Una cuestión que suele plantearse el estudiante del Curso es la siguiente:

¿Hay diferencia entre Jesús y el Espíritu Santo? ¿Importa a quién de ellos voy a buscar ayuda?

“La diferencia entre Jesús y el Espíritu Santo es de tipo teológico, no de tipo práctico. Conforme a la teoría del Curso, Dios creó al Espíritu Santo en respuesta a la idea de la separación en la mente de Su Hijo. Naturalmente, en realidad, tal descripción en Un Curso de Milagros es metafórica pues ¿cómo puede Dios dar respuesta a lo que nunca ha ocurrido? En todo caso, se puede entender más propiamente al Espíritu Santo como el recuerdo del Amor de Dios y de la verdadera Identidad del Hijo como Cristo que él llevó consigo en su sueño. El Espíritu Santo es, por tanto, un principio o idea en la mente del Hijo que le recuerda que lo que cree de sí mismo y de su Creador es falso. Esta corrección es lo que se conoce en Un Curso de Milagros como el principio de la Expiación.

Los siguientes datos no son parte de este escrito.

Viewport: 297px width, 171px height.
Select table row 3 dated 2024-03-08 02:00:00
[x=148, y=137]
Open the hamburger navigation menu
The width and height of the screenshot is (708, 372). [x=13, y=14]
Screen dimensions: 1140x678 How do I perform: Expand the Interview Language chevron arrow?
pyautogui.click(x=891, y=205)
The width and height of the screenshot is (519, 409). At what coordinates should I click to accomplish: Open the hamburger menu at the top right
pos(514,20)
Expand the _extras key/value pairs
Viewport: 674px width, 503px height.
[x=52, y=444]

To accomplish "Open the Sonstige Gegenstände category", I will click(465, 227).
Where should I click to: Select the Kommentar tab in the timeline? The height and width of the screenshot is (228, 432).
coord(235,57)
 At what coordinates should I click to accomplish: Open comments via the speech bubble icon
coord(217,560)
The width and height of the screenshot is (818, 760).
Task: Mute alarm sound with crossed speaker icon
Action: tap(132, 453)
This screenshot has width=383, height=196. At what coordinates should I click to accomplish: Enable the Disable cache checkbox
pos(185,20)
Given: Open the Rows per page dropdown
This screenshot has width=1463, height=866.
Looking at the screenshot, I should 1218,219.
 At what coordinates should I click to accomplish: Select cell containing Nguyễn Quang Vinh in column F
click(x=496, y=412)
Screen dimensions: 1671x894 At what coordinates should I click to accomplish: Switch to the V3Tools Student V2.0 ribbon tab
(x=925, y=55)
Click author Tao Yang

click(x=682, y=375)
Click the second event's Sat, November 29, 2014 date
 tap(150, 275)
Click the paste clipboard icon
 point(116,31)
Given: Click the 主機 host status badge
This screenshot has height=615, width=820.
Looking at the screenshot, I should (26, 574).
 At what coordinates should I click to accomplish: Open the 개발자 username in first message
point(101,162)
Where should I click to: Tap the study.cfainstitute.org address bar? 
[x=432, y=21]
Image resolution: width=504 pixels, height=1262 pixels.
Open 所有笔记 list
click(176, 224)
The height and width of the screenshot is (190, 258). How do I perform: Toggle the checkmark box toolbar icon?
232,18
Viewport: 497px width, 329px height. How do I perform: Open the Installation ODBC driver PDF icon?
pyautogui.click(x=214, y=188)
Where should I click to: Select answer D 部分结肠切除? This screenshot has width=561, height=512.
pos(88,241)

Jesús, por otra parte, forma parte de la Filiación, y es tan tangible y tan específico como la creencia del Hijo sobre sí mismo. Es la parte de la mente única del Hijo que se acordó de reírse, de la idea diminuta y enloquecida. Y por lo tanto Jesús se convierte en una manifestación del principio de la Expiación, o de la presencia más abstracta del Espíritu Santo. Esto es lo que quiere decir la clarificación de términos con la afirmación ya citada de que el Espíritu Santo ha designado a Jesús como el líder para llevar a cabo Su plan; (C-6.2:2), y lo que significa el pasaje del texto que se refiere directamente a Jesús:

El principio de la Expiación estaba en vigor mucho antes de que ésta comenzara. El principio era el amor [el Espíritu Santo] y la Expiación fue un acto de amor [Jesús]; (T-2.II.4:2-3).

No hay diferencia, sin embargo, al nivel práctico. Tanto Jesús como el Espíritu Santo sirven  como nuestros Maestros internos a quienes acudir en busca de ayuda para aprender a perdonar. El Espíritu Santo ofrece al estudiante un Maestro más abstracto si Jesús es un problema, mientras que Jesús es una forma más específica y personal con quien relacionarse. Cualquiera de los dos es válido, pues Su función sigue siendo la misma. No obstante, si Jesús es, en efecto, un personaje problemático para los estudiantes de su Curso, estaría muy en línea con los propios principios del Curso que los estudiantes miren a ver por qué no quieren perdonarlo. Así pueden explorar las raíces más profundas de esa ausencia de perdón para que puedan ser deshechas, igual que cualquier ausencia de perdón que esté presente dentro de sus mentes”.